3. The selective oxetane bis-alkylation of cysteine residues on peptides and proteins stabilizes folded structures and enhances binding activity as demonstrated for a selection of biologically relevant cyclic peptides and proteins including a Fab arm of the antibody Herceptin®. Furthermore, oxetane stapling of genetically detoxified Diphteriae toxin CRM197 produced a significant improvement in its immunogenicity in mice, which demonstrates the utility of this method to modulate the stability and biological activity of therapeutic proteins containing disulfides. The evaluation of the conformational behaviour of such a new motif to stabilize the pharmacophore β-turn has been studied using MD simulations.
4. We have efficiently explored novel, complementary methods for chemical protein modification (and the conjugation of small molecule payloads) with a particular focus in those compatible with the presence of disulfides moieties, which occur in natural somatostatin.

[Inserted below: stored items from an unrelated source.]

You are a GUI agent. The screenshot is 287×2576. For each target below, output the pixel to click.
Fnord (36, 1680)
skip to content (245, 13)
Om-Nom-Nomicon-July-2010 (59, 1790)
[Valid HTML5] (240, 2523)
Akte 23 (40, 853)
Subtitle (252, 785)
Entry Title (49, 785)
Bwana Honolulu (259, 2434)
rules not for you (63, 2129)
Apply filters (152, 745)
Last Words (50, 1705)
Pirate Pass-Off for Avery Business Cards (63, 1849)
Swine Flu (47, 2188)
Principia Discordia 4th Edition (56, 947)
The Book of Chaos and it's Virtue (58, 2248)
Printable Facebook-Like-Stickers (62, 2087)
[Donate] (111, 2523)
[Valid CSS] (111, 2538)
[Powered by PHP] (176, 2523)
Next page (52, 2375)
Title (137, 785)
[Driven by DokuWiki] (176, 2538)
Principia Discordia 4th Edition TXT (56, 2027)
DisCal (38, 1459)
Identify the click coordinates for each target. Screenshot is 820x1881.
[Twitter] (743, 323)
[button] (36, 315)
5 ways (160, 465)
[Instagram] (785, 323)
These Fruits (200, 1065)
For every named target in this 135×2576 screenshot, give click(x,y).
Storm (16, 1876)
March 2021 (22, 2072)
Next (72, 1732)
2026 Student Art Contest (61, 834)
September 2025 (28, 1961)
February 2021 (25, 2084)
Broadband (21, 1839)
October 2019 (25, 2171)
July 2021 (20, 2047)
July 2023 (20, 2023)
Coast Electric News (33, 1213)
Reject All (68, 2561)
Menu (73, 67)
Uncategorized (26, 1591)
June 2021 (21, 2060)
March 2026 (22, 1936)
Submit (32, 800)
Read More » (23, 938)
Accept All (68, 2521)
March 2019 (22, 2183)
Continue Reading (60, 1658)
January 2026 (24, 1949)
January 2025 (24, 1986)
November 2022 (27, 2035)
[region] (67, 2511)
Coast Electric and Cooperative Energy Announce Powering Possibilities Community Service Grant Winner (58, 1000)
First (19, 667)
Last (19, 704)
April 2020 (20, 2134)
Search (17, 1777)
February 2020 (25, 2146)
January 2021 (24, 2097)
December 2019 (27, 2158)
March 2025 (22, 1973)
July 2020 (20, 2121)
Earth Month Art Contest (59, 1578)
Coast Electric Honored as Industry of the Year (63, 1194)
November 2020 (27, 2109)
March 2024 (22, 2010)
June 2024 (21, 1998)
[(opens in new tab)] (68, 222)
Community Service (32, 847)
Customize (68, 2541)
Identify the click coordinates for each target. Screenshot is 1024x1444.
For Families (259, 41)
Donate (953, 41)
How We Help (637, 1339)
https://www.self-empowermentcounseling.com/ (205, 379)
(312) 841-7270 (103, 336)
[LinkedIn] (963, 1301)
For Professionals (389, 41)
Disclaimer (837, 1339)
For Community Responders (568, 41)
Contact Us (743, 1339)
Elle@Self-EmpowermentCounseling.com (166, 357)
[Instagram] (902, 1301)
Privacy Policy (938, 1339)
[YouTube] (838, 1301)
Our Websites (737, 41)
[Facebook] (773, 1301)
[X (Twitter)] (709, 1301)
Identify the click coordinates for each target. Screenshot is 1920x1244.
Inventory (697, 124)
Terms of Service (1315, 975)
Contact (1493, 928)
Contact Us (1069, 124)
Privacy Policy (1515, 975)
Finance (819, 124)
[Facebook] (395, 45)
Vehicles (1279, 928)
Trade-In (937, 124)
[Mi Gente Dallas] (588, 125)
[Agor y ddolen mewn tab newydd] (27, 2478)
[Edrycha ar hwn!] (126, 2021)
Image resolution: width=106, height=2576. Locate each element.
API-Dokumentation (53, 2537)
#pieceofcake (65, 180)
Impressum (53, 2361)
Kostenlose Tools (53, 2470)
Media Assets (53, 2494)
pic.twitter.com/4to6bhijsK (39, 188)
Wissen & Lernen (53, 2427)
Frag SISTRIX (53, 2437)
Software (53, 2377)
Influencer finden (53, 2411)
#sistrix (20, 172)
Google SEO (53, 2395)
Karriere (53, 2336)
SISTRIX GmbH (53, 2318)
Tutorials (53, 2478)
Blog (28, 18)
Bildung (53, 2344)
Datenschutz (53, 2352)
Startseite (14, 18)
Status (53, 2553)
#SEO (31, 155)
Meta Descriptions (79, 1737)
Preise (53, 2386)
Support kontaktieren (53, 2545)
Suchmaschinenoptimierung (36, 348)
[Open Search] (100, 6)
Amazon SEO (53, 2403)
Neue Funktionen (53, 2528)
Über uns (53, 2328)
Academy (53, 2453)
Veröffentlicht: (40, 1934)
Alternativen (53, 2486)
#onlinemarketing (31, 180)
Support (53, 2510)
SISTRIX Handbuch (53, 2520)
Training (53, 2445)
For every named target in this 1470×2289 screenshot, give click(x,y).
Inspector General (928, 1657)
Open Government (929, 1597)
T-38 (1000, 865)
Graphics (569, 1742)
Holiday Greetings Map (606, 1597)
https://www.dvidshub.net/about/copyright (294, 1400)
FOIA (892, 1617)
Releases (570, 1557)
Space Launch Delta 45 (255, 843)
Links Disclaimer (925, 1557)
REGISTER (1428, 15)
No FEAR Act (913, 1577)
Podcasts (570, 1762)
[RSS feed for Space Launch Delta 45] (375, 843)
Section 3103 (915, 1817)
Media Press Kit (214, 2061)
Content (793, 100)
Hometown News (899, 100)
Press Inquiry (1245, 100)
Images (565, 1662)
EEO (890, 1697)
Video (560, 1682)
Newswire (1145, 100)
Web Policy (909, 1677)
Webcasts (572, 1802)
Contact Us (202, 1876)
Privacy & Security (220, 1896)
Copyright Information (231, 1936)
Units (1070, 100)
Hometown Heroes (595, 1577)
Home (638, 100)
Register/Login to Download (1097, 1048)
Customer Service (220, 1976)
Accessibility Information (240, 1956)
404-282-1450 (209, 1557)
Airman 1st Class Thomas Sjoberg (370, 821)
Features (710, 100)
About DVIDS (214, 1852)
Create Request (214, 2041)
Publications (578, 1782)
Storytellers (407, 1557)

Some of the methods explored involve:
(a) Formation of C-N bonds via aza-Michael additions of N-nucleophiles to dehydroalanine(Dha)-tagged proteins.
(b) Post-expression Regioselective Mutagenesis (Cys-to-Dha) Reveals a Water-Bridged Cysteine-Cysteine Redox Regulation Mechanism in Mtb Protein Tyrosine Phosphatase A.
(c) Preparation of protein-drug conjugates using Bortezomib (BTZ) as a model boron-containing drug.
(d) Exploration of hydrosilylation reaction as a novel metal-mediated bioorthogonal ligation between an alkyne-tagged protein and a Si-H small molecule using a commercial Ru(II) catalyst.
(e) Preparation of Ru-metalloproteins for controlled CO delivery.
(f) Use of 2+2 cycloadditions and inverse electron demand Diels-Alder reactions (IEDDA) with small alkene-tagged proteins. In particular, the use of minimalistic, unstrained S-Allyl-tagged apoptotic protein markers for pretargeting Diels–Alder bioorthogonal labelling in live cells as well as vinyl ether-tetrazine pair for the traceless release of drugs containing OH motifs. These are two representative examples of targeted imaging or delivery of cytotoxic drugs (developed to be further applied for the targeted delivery of cytokines into somatostatin receptor-overexpressing tumours).
(g) Development of a simple methodology for the ready incorporation of oxetanes into proteins (apoptotic protein markers, proteins used in drug formulation, and a therapeutic antibody) through chemoselective alkylation of cysteine. The evaluation of the mechanistic basis underlying the display and reactivity of oxetane reagents with proteins has been studied using MD and DFT calculations.